You are on page 1of 1

dirty words: law, media, and language in the AIB roast

Arpita Ghosh
Assistant Professor of English
Ramananda Centenary College
West Bengal
arpita89ghosh@gmail.com
This paper intends to investigate questions of affect, accessibility and pedagogy in engaging with
media and law. Drawing upon Lawrence Liangs talk on dance and Copyright (Dance like a
Book: Copyright and its Conundrums) in which he theorizes an epistemological lack in
understandings of Copyright and its subject(s) of regulation that is aesthetic, ethical, and
affective at the same time, I hope to arrive at an understanding of the legality of public
performances and their afterlives in media spaces such as YouTube. Henry Jenkins work on
Convergence Culture as well as Martha Nussbaums theorization of affect in law will also be
important methodological tools for this investigation.
Traditionally, media and technology studies has sidestepped the questions of law and legality,
while legal formulations of media and public spaces do not mostly engage with issues of cultural
signification or critically employ close reading practices of Culture studies.

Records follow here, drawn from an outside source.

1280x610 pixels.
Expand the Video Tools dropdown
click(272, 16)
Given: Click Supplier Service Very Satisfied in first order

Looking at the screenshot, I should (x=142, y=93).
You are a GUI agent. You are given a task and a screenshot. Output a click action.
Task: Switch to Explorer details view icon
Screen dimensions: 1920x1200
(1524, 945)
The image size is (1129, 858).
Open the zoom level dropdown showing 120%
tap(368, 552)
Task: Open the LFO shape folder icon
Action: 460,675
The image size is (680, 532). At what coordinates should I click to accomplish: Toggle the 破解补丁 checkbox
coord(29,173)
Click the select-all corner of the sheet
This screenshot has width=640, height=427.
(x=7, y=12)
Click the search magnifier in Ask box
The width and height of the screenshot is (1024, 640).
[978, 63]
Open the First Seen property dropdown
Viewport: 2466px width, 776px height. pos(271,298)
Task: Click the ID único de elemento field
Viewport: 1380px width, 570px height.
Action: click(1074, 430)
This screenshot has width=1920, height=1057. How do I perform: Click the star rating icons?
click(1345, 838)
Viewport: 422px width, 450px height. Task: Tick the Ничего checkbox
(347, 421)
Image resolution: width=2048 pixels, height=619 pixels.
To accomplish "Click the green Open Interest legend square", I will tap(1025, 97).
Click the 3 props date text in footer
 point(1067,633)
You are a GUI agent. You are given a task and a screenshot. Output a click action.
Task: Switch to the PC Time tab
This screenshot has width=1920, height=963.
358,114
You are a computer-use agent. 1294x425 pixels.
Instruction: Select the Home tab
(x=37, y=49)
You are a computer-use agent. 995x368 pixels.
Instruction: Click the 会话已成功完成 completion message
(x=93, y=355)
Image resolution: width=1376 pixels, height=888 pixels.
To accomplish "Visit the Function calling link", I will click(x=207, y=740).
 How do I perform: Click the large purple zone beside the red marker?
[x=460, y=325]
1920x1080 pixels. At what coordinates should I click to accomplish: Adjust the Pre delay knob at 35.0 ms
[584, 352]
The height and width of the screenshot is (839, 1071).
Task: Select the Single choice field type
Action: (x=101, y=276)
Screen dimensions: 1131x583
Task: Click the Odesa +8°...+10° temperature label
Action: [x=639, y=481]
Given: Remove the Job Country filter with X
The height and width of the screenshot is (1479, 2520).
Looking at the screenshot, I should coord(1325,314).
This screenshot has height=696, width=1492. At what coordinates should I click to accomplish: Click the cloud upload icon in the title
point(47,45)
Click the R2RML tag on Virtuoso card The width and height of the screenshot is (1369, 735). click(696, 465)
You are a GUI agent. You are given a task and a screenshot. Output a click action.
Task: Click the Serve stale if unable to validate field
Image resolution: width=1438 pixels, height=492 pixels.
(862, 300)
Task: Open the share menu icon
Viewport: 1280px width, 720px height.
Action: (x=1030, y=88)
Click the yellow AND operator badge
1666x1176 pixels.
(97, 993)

Hoping to bridge
this pedagogical and philosophical divide, my particular focus will be All India Bakchods roast
held in Mumbai on 20 December, 2014, and its subsequent afterlife on YouTube from 28
January, 2015 to 3 February, 2015. I view the deployment of a language of controversy,
disgust, being upset, obscenity, and so on around the roast as demanding a greater and more
nuanced examination than is current the framing of the issue has largely been in terms of
concerns over freedom of artistic expression, volition and access to such media spaces,
censorship, and so on.
Keywords: Publics, law, media, affect, convergence culture, urban.